Last month, renowned columnist Abdul Rahman Al-Rashed wondered whether the “Iraqization” of Lebanon has begun. “Iraqization” is the most recent word for describing what happened—and what we fear could happen next—in the chaos that has afflicted much of the Middle East. In 1970s, Yasser Arafat began using political idioms like this one by saying that the region is approaching a state of “Balkanization,” meaning to become similar to the Balkan mini-states that were engaged in endless battles with one another during World War I. He used that term two decades before the second Balkan explosion and Yugoslavia’s disintegration into warring mini-states.
During that time, however, the expression “Lebanonization” spread widely because of the violence in Lebanon. After that, terrible events—even ones in Lebanon—were described as “Somalization,” as Somalia was torn apart at the hands of local gangs that assaulted the poverty-stricken nation. Then Iraq’s tragedies began to occur, eliminating all past idioms in the process. Tens of thousands of people were killed in indiscriminate bombings and corruption corroded the state, while its prime minister presides over the non-stop bloodshed there at the head of a coalition called the “State of Law.”
Because we still do not know how the situation will develop in Syria, its tragedies have yet to lead to the creation of another expression to supersede all of those mentioned above. Yet the violence shaking Lebanon since last summer suggests that “Iraqization,” is still going on, meaning the emergence of a type of people who are willing to kill themselves and everyone around them just because they want to convey a political message over the minor grievances of daily life.

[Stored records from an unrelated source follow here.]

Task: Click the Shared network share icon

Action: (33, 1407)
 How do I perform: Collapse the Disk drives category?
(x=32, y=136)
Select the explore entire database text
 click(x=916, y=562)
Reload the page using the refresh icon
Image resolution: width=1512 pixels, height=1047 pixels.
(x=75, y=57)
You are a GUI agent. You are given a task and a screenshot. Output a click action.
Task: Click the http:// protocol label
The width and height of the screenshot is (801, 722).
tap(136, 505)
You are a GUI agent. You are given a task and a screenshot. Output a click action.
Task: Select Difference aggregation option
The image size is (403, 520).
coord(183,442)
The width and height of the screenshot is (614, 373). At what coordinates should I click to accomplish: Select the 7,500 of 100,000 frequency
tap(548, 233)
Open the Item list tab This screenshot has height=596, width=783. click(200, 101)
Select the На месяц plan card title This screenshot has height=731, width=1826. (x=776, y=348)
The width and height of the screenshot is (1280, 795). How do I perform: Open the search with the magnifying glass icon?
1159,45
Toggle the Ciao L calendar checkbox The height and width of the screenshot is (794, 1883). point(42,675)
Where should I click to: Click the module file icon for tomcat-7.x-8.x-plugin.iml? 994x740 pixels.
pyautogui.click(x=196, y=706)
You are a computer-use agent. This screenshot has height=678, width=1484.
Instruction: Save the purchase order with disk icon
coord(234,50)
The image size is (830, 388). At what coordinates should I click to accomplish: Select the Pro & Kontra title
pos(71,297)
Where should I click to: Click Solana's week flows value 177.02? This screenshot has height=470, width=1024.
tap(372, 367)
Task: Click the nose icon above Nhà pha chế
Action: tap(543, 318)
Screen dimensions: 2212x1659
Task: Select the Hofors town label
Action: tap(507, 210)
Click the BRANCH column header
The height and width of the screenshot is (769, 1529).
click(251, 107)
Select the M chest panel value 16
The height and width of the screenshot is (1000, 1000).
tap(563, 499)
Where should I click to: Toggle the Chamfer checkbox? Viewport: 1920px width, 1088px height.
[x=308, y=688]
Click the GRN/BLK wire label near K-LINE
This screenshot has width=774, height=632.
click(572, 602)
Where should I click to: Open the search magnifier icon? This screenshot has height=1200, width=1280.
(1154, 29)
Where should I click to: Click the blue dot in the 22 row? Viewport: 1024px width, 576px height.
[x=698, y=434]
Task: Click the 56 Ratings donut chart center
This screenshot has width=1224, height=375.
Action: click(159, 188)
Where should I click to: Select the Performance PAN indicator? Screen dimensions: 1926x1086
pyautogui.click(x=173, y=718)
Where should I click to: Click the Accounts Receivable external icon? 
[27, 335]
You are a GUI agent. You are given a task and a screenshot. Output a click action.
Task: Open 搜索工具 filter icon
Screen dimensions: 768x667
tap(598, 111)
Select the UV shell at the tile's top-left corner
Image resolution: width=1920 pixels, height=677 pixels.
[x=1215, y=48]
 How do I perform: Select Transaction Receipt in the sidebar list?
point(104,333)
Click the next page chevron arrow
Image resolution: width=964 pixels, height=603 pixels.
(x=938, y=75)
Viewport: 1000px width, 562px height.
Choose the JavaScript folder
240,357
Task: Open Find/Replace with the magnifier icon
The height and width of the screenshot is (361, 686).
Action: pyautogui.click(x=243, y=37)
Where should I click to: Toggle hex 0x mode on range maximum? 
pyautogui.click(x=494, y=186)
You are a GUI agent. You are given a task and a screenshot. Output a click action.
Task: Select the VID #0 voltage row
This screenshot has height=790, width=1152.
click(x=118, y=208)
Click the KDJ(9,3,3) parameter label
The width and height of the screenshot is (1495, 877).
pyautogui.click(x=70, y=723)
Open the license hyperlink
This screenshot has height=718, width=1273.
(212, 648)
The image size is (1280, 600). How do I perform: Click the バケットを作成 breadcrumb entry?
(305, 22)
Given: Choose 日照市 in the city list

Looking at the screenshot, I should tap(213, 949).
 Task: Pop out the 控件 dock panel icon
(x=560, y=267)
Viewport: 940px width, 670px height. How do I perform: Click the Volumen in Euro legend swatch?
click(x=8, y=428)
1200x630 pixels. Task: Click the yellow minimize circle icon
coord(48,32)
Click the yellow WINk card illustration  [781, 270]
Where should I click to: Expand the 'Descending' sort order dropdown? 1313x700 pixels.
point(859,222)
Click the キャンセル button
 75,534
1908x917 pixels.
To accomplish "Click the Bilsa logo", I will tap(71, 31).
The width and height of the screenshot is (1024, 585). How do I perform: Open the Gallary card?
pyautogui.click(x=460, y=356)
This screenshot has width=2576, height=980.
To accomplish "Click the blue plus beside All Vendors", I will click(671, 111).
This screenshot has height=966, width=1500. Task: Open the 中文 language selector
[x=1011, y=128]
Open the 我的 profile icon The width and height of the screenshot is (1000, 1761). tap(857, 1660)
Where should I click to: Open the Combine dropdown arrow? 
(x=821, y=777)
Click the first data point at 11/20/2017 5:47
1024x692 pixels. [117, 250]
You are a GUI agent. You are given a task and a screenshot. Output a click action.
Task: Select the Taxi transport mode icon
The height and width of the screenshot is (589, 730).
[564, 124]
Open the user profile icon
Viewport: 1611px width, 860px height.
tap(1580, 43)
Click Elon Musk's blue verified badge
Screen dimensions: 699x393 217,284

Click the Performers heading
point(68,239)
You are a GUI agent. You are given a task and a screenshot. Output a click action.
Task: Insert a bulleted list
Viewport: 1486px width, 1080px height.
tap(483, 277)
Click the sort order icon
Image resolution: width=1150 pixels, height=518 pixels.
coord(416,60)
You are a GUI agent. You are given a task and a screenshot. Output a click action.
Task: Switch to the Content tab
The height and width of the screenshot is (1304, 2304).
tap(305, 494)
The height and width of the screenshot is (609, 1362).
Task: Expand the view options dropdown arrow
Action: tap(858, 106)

In Syria, one can find all the attributes of savage “Iraqization,” “Somalization,” and “Lebanonization” in abundance. Tens of thousands of innocent people die in the name of God and faith. Each party has booked its place in heaven and decided to burn the houses of others on Earth. The East is reviving the West’s old sectarian wars from the Middle Ages, but this time using advanced technologies. People have benefited from modern medicine and improved food production, and we have also “benefitted” from advances in technology in spreading death, destruction and the culture of killing and extermination.
Nearly one million Syrian migrants in Lebanon suffer from epidemics that are no longer known in other parts of the world and are the products of poverty and famine. Syria’s “Resistance” group is fighting for Palestine by starving the Palestinians in the Yarmouk camp. In view of the ongoing “Lebanonization,” “Iraqization”, “Somalization” and “Syrianization,” the region’s residents have left no single idiom suggesting badness and destruction unused.
Perhaps we deserve nothing more. Look at what happened in Egypt in spite of January 25, and what happened in Libya in spite of February 17, and what happened in Tunisia in spite of what happened on a date I cannot remember. We only see people communicating with one another though bombs and death. Perhaps, for those nations, all that their historic partners on earth and under the sky should do is to die, even if their killers will have to die with them.